左手で、切断部抑えるが、確かに血が流れている。
「…田中さん?」
「うっ…ああっ…。」
「まずい!すいません、強制鎮静剤を打ちます。」
「うぅ…。」
「…間に合わない…すいません、身体から引き離しますね!」
「あっ、何を…する気なんだ…君は?」
「一度、死んでもらいます…。」
「いやだっ…死にたくない…っ。」
目が、耳が、鼻が、脳幹が…全部崩れていく…。
どうなったんだ、どうなったんだ、私は?
数時間後
「目が覚めましたか?」
「…ここは?」
「入間基地ですよ…。」
「…ジャンヌさん?」
「はい、そうです…。」
「私は、どうなりましたか?」
「ショック死になりかけて居たので、隔離しました。」
「ああ…とりみだしたのか…私は?」
「そうですよ…。」
「情けないな…。」
「いいえ、私も多少やり過ぎました…。もっと、あなたは現実的なのかと…。」
「誰もが、自身の負傷を直視して冷静に居られるとは思わないが…。」
「兵士は、いつだって負傷や死が過ります。

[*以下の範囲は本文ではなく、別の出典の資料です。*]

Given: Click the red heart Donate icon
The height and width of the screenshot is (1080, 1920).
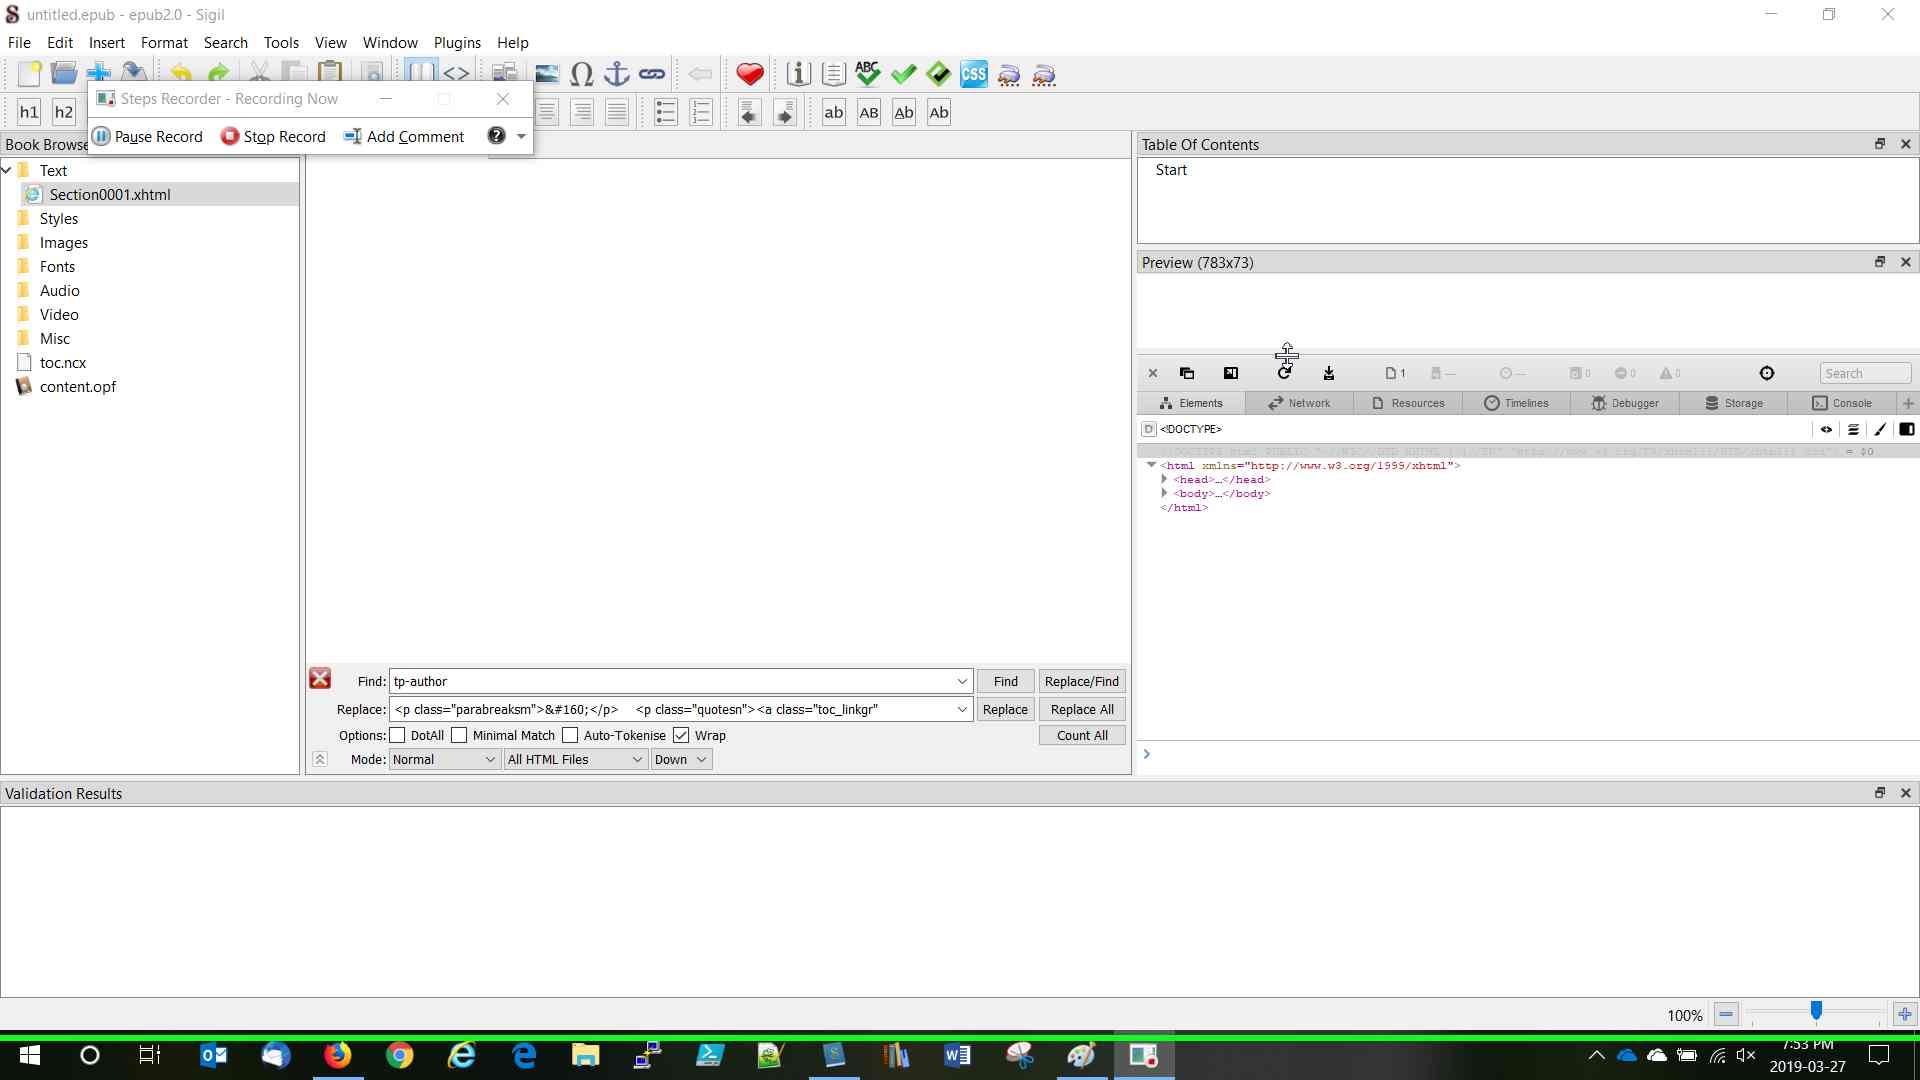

対人地雷で、手足を失った人達を見たこともあるでしょう…。あんな、汚い兵器で負傷させるのは倫理的に間違っていますよ。ちゃんと、死亡させなければ良い兵器とは言えません…。」
「…私は、たまにあなた方の言葉がわからなくなる…。あなた達の言葉は、生きていない…それこそ、物理現象の観測か、鉛筆が短くなったから捨てるレベルで、人の命を捨てている。」
「それは、違いますよ…。捨てているのは、人の身体です。LLFは、生命の解放を…つまりは、この世界の人々の死を追及して、生きることよりも死に向かって行く…そういう、スタンスの下に、こういった思考になっているだけです。」
「…死か…私とは、逆ということなのか?」
「私は、後天的に…というよりも、LLFから…教義的な物があって…私はそれに従う…いえっ、自分から選んだだけです…。」
「話が見えないな…。」
私が、そう彼女に言うと、彼女は優しく微笑んだ。
「田中昌隆司令、あなたの番が来ました…。」
「?」
感覚が戻ったような気になりながらも、私の身体は存在している。